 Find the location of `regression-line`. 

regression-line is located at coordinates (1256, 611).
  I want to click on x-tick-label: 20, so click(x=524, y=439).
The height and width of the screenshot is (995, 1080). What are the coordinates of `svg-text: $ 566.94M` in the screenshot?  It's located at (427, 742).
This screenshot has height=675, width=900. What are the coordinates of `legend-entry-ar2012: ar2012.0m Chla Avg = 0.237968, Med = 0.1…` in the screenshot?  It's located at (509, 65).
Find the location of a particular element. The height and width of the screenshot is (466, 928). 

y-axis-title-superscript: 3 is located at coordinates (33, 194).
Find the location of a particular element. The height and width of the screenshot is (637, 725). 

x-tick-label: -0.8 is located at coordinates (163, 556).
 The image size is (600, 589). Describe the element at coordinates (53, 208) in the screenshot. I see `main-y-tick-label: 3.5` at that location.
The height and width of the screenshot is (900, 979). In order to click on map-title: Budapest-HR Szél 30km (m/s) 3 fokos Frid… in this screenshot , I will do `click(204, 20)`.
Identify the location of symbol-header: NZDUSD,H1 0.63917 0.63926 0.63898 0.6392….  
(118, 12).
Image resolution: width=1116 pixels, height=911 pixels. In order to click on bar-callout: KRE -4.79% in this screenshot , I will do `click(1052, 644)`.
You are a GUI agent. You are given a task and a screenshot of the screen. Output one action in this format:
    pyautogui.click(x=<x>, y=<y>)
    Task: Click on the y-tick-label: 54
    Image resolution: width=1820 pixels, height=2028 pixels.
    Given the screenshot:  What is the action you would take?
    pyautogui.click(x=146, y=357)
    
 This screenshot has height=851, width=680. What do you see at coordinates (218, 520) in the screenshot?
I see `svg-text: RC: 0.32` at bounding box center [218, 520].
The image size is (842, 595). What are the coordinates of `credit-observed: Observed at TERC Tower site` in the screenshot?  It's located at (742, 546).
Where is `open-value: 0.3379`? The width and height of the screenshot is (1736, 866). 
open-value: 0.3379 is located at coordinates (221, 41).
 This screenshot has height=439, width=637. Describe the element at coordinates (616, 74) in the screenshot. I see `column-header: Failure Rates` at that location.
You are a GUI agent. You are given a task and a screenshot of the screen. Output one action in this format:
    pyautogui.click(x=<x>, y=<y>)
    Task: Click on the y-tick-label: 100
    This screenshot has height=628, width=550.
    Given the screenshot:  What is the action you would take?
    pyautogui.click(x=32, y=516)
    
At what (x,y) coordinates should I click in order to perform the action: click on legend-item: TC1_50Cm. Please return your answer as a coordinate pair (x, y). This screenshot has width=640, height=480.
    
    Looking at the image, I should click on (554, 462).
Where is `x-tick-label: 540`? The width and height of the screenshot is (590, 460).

Your goal: Copy every one of the records above word for word, keeping each line unchanged.

Solved problem:
 Find the location of `regression-line`. 

regression-line is located at coordinates (1256, 611).
  I want to click on x-tick-label: 20, so click(x=524, y=439).
The height and width of the screenshot is (995, 1080). What are the coordinates of `svg-text: $ 566.94M` in the screenshot?  It's located at (427, 742).
This screenshot has height=675, width=900. What are the coordinates of `legend-entry-ar2012: ar2012.0m Chla Avg = 0.237968, Med = 0.1…` in the screenshot?  It's located at (509, 65).
Find the location of a particular element. The height and width of the screenshot is (466, 928). 

y-axis-title-superscript: 3 is located at coordinates (33, 194).
Find the location of a particular element. The height and width of the screenshot is (637, 725). 

x-tick-label: -0.8 is located at coordinates (163, 556).
 The image size is (600, 589). Describe the element at coordinates (53, 208) in the screenshot. I see `main-y-tick-label: 3.5` at that location.
The height and width of the screenshot is (900, 979). In order to click on map-title: Budapest-HR Szél 30km (m/s) 3 fokos Frid… in this screenshot , I will do `click(204, 20)`.
Identify the location of symbol-header: NZDUSD,H1 0.63917 0.63926 0.63898 0.6392….  
(118, 12).
Image resolution: width=1116 pixels, height=911 pixels. In order to click on bar-callout: KRE -4.79% in this screenshot , I will do `click(1052, 644)`.
You are a GUI agent. You are given a task and a screenshot of the screen. Output one action in this format:
    pyautogui.click(x=<x>, y=<y>)
    Task: Click on the y-tick-label: 54
    Image resolution: width=1820 pixels, height=2028 pixels.
    Given the screenshot:  What is the action you would take?
    pyautogui.click(x=146, y=357)
    
 This screenshot has height=851, width=680. What do you see at coordinates (218, 520) in the screenshot?
I see `svg-text: RC: 0.32` at bounding box center [218, 520].
The image size is (842, 595). What are the coordinates of `credit-observed: Observed at TERC Tower site` in the screenshot?  It's located at (742, 546).
Where is `open-value: 0.3379`? The width and height of the screenshot is (1736, 866). 
open-value: 0.3379 is located at coordinates (221, 41).
 This screenshot has height=439, width=637. Describe the element at coordinates (616, 74) in the screenshot. I see `column-header: Failure Rates` at that location.
You are a GUI agent. You are given a task and a screenshot of the screen. Output one action in this format:
    pyautogui.click(x=<x>, y=<y>)
    Task: Click on the y-tick-label: 100
    This screenshot has height=628, width=550.
    Given the screenshot:  What is the action you would take?
    pyautogui.click(x=32, y=516)
    
At what (x,y) coordinates should I click in order to perform the action: click on legend-item: TC1_50Cm. Please return your answer as a coordinate pair (x, y). This screenshot has width=640, height=480.
    
    Looking at the image, I should click on (554, 462).
Where is `x-tick-label: 540`? The width and height of the screenshot is (590, 460).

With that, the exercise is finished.